Available data

= = =

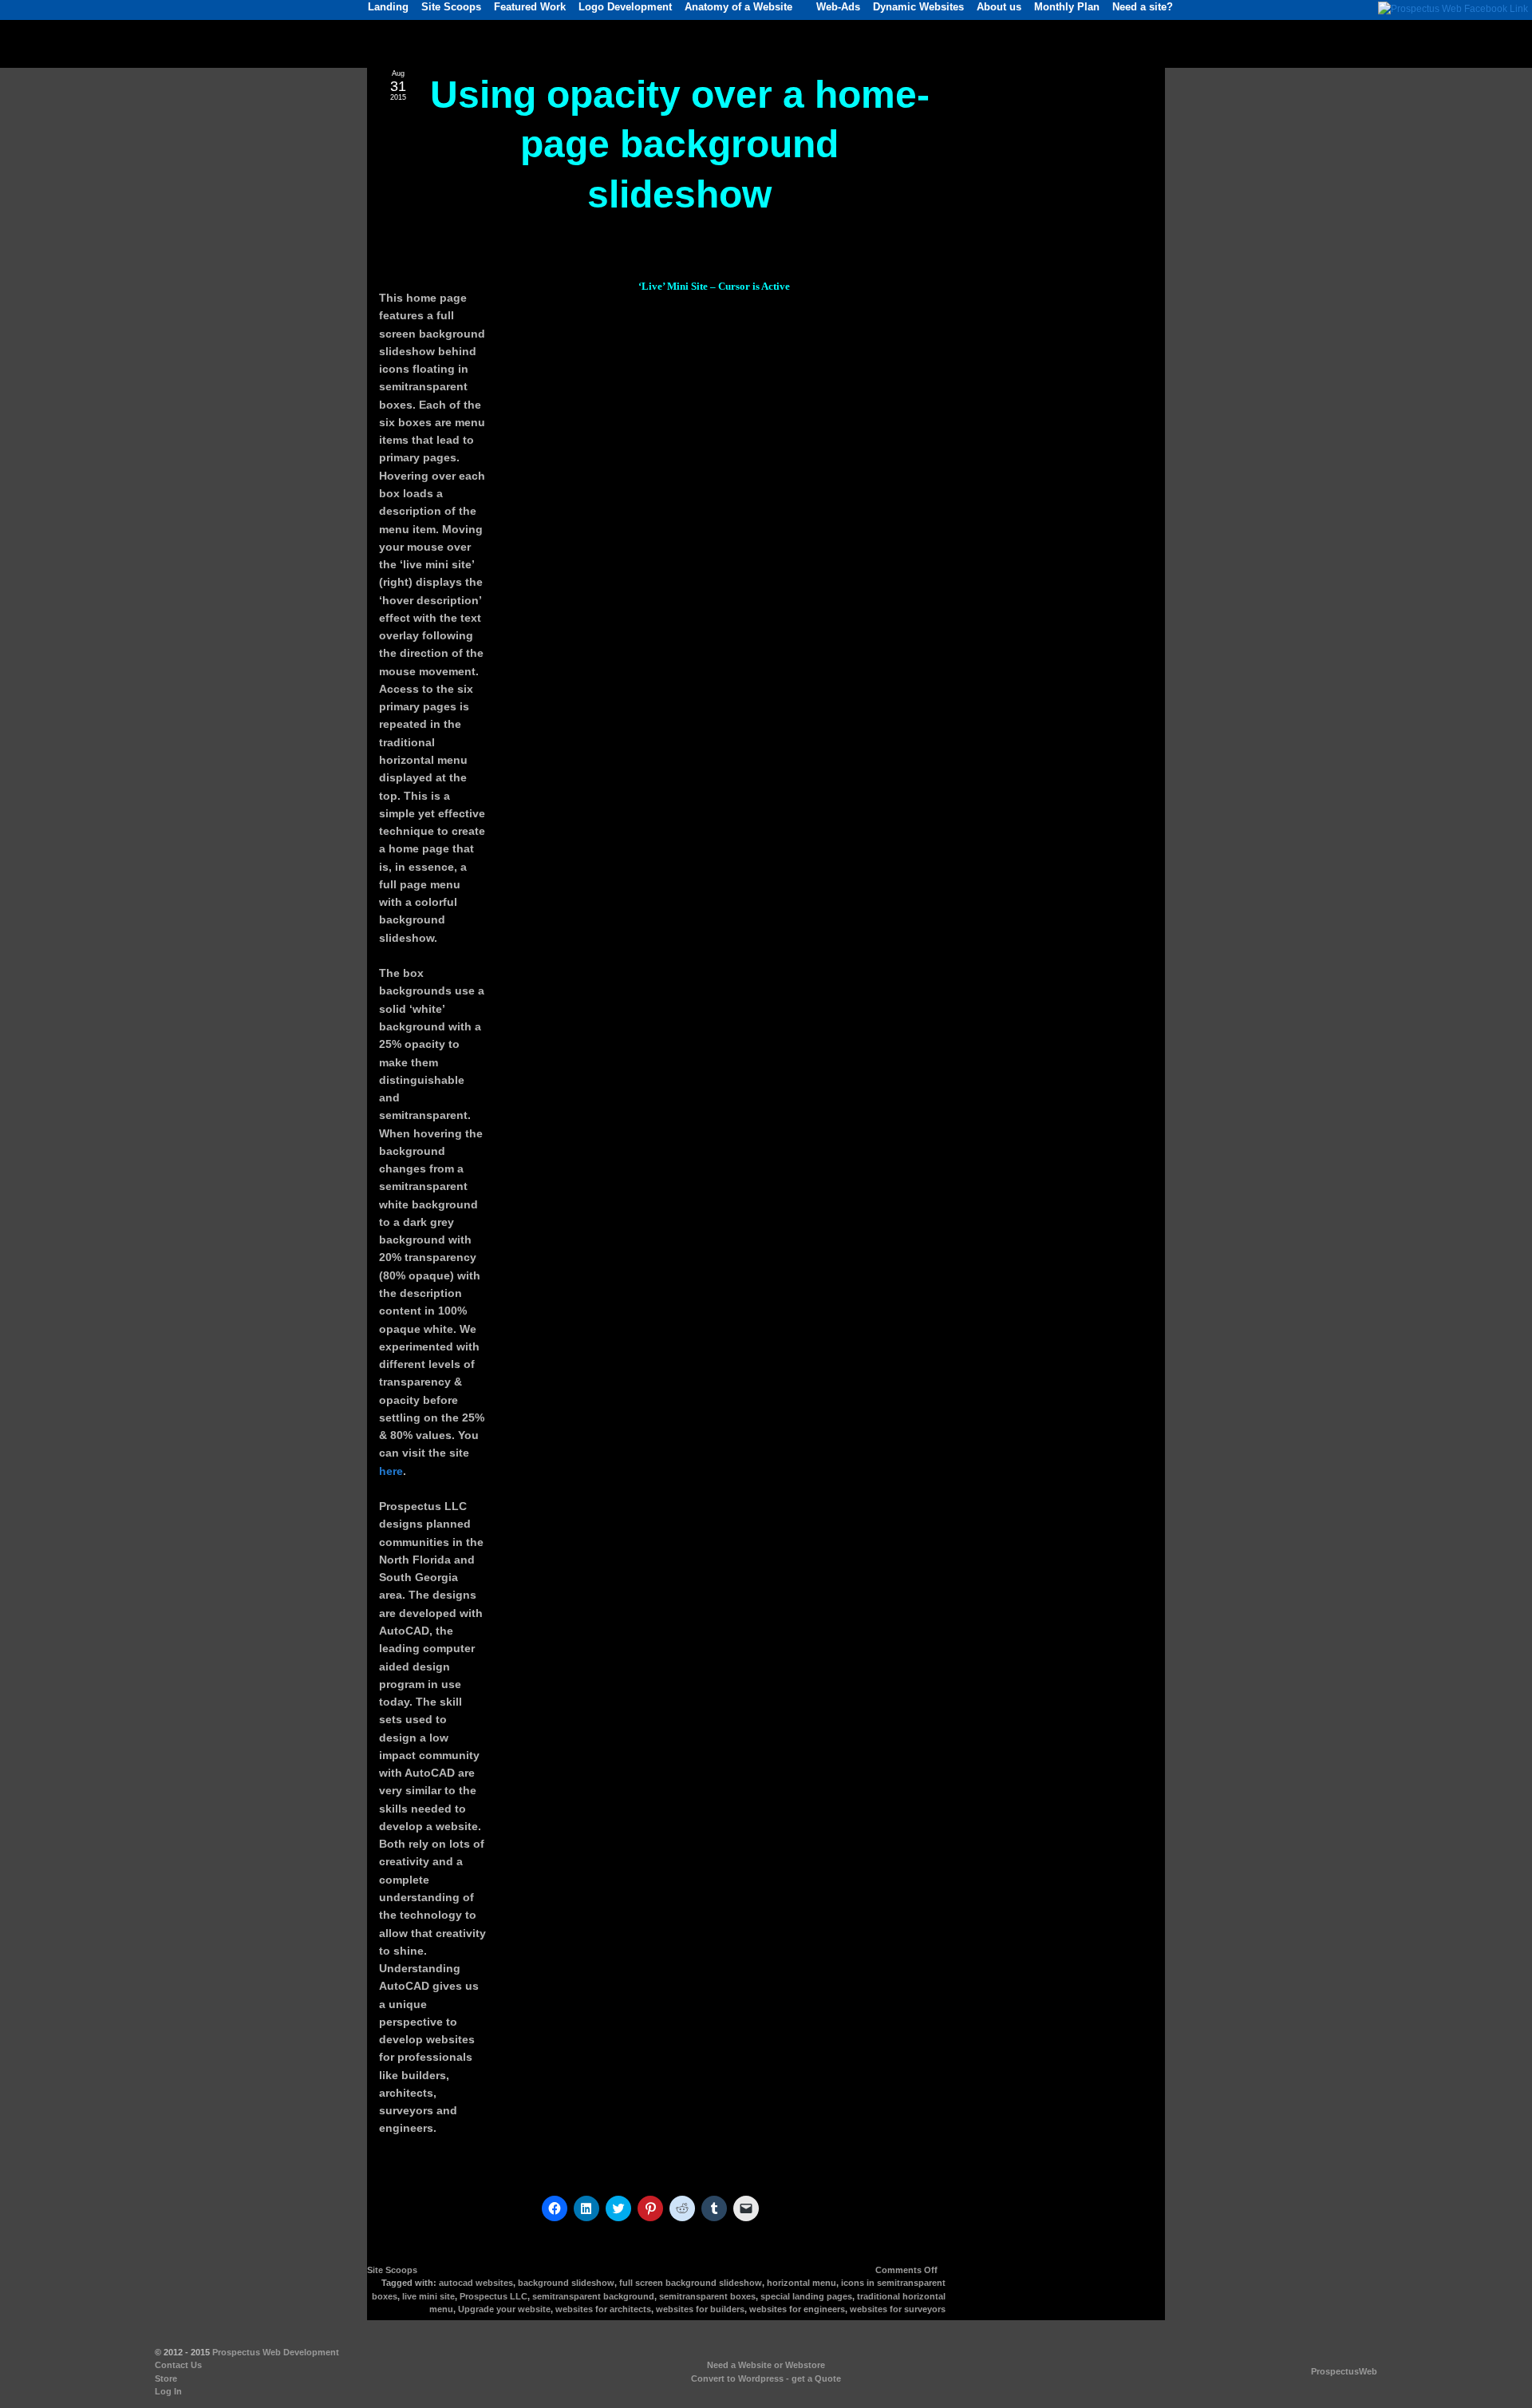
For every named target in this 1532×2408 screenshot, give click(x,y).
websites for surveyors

= = =

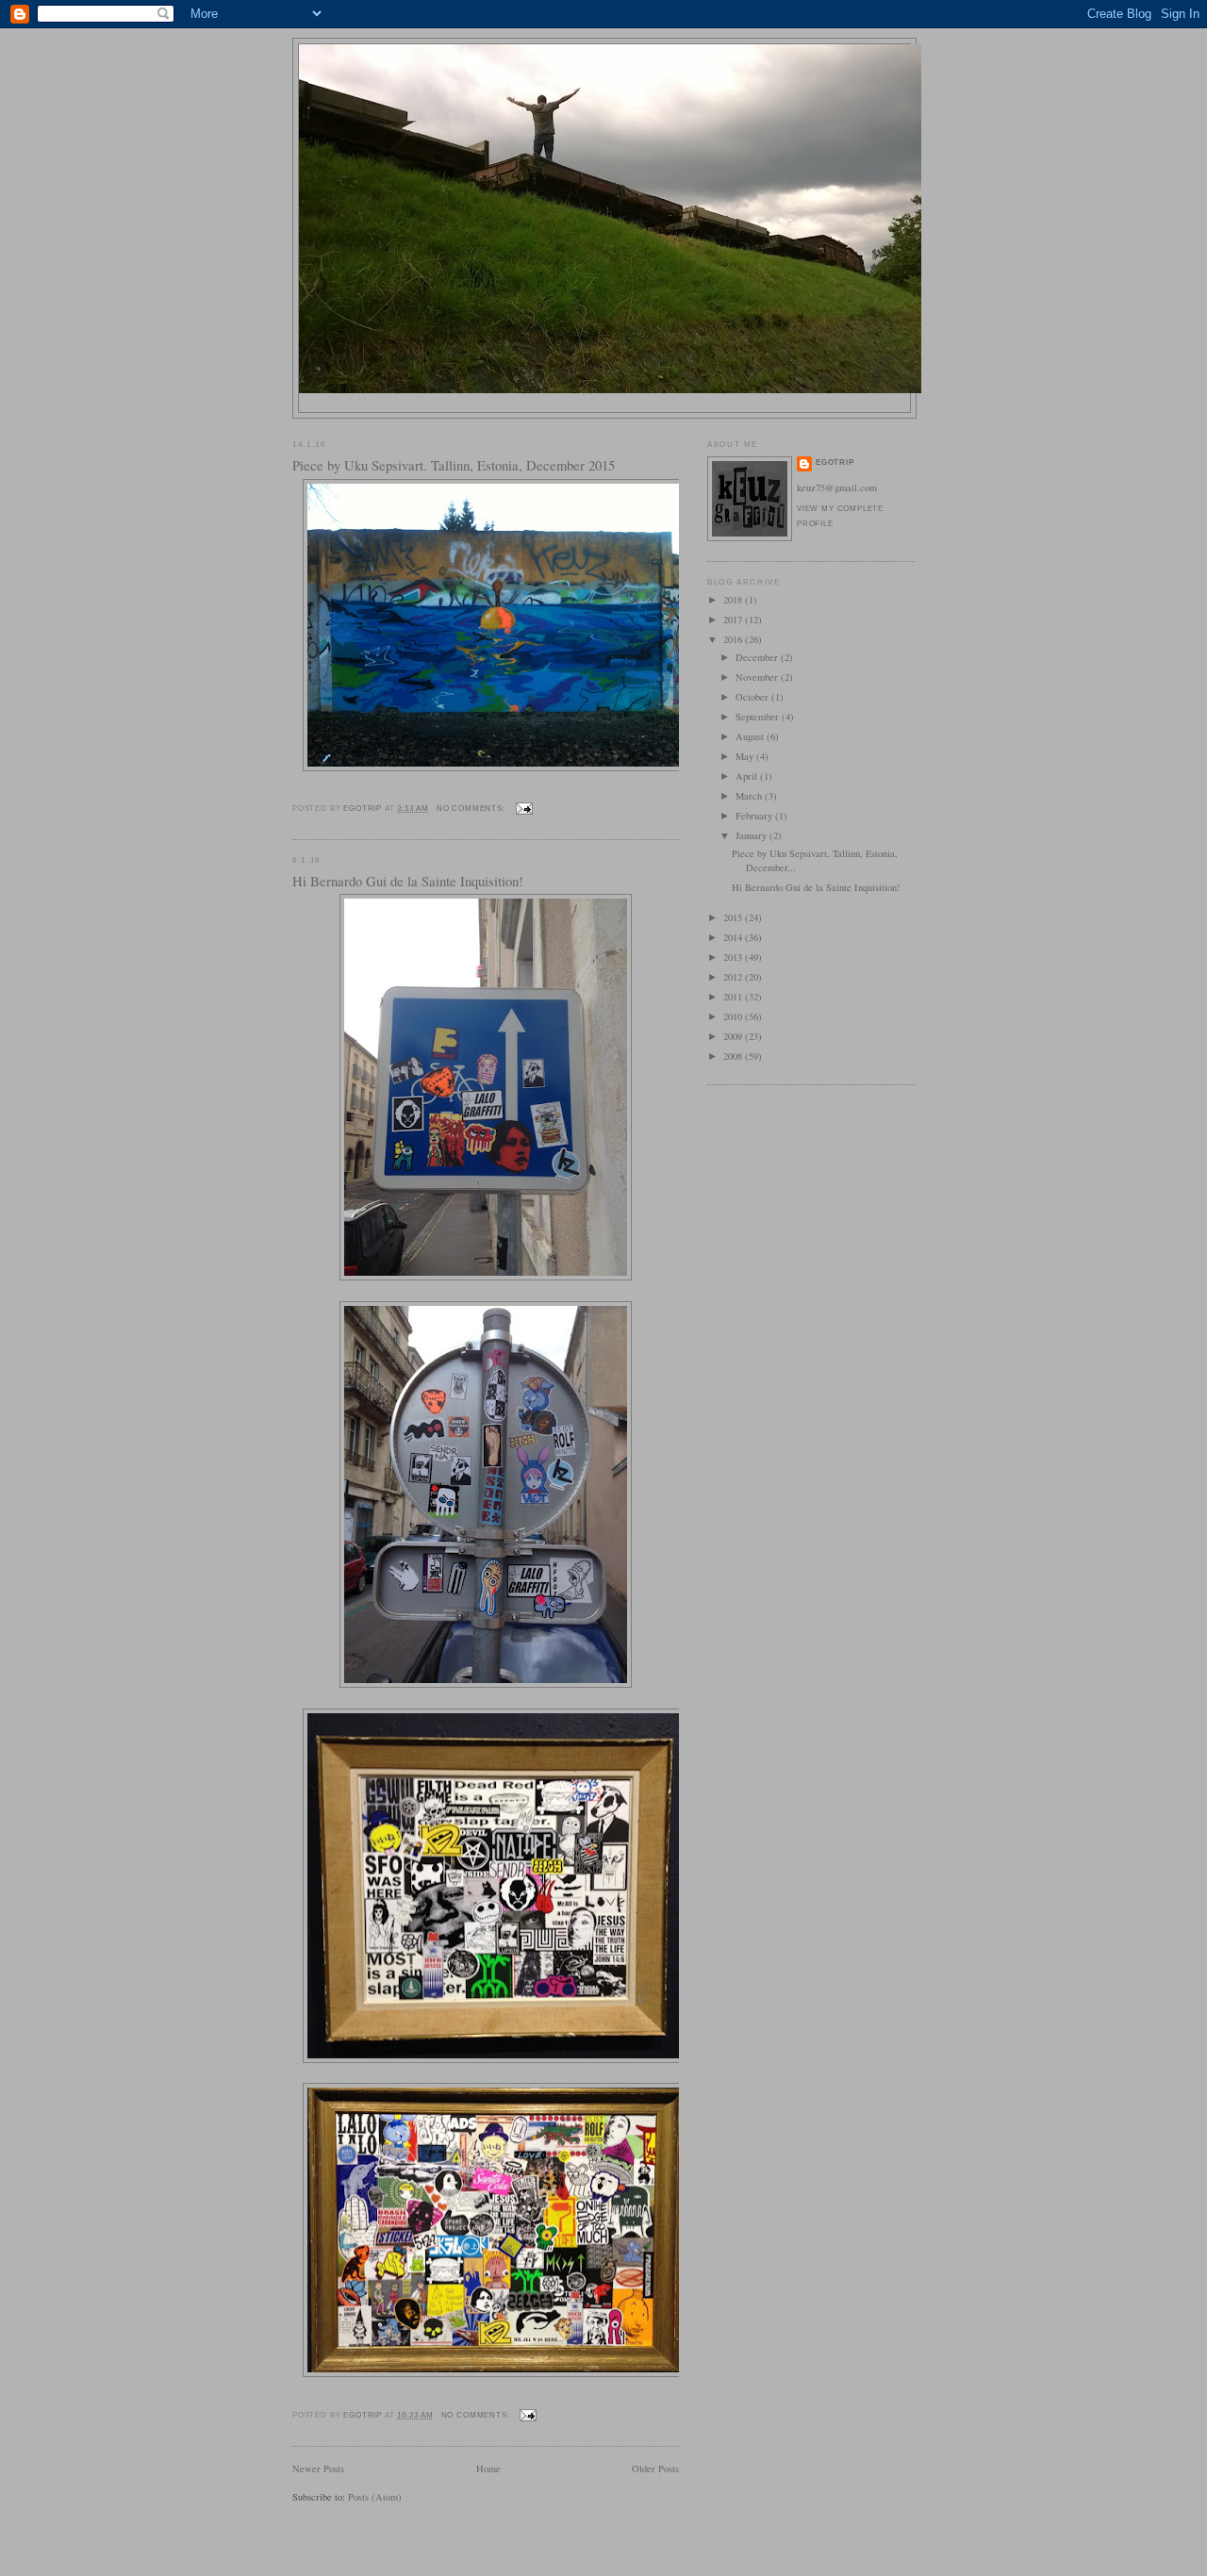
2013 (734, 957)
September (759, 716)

= = =

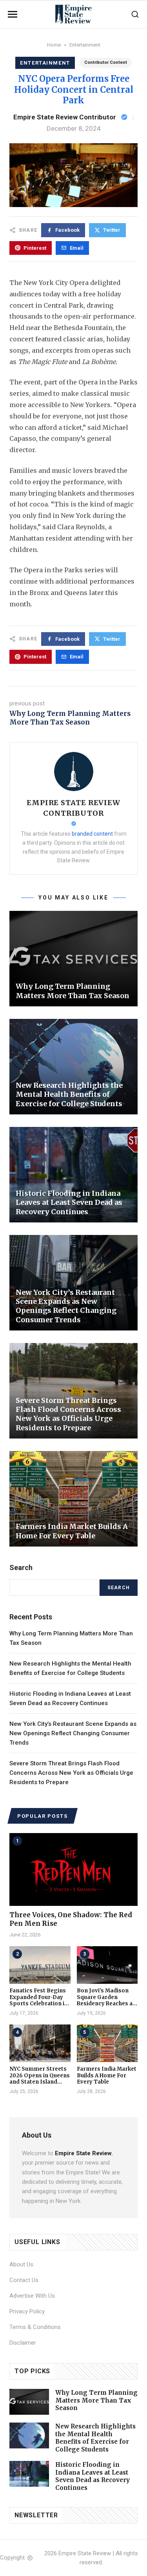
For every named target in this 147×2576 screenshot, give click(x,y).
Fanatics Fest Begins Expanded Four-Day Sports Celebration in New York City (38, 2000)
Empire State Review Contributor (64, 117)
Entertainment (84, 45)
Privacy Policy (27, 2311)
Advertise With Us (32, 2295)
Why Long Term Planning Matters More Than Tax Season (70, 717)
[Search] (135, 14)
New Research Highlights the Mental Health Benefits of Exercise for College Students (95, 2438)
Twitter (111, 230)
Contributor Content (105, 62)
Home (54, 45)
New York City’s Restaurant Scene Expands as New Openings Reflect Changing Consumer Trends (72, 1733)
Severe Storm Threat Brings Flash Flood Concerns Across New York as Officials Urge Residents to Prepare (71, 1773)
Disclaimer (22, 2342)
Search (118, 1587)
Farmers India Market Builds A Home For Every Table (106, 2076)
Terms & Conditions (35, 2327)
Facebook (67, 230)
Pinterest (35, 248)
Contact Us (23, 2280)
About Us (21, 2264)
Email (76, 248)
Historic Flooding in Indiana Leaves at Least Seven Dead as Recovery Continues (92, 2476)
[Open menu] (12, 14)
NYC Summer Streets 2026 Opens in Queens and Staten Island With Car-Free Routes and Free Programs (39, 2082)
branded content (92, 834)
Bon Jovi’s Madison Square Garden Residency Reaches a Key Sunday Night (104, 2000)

= = =

About this exercise
Output exactly the lines of the material above from the one containing "New York City’s" up to and including the one containing "Bon Jovi’s Madison".

Written solution
New York City’s Restaurant Scene Expands as New Openings Reflect Changing Consumer Trends (72, 1733)
Severe Storm Threat Brings Flash Flood Concerns Across New York as Officials Urge Residents to Prepare (71, 1773)
Disclaimer (22, 2342)
Search (118, 1587)
Farmers India Market Builds A Home For Every Table (106, 2076)
Terms & Conditions (35, 2327)
Facebook (67, 230)
Pinterest (35, 248)
Contact Us (23, 2280)
About Us (21, 2264)
Email (76, 248)
Historic Flooding in Indiana Leaves at Least Seven Dead as Recovery Continues (92, 2476)
[Open menu] (12, 14)
NYC Summer Streets 2026 Opens in Queens and Staten Island With Car-Free Routes and Free Programs (39, 2082)
branded content (92, 834)
Bon Jovi’s Madison Square Garden Residency Reaches a Key Sunday Night (104, 2000)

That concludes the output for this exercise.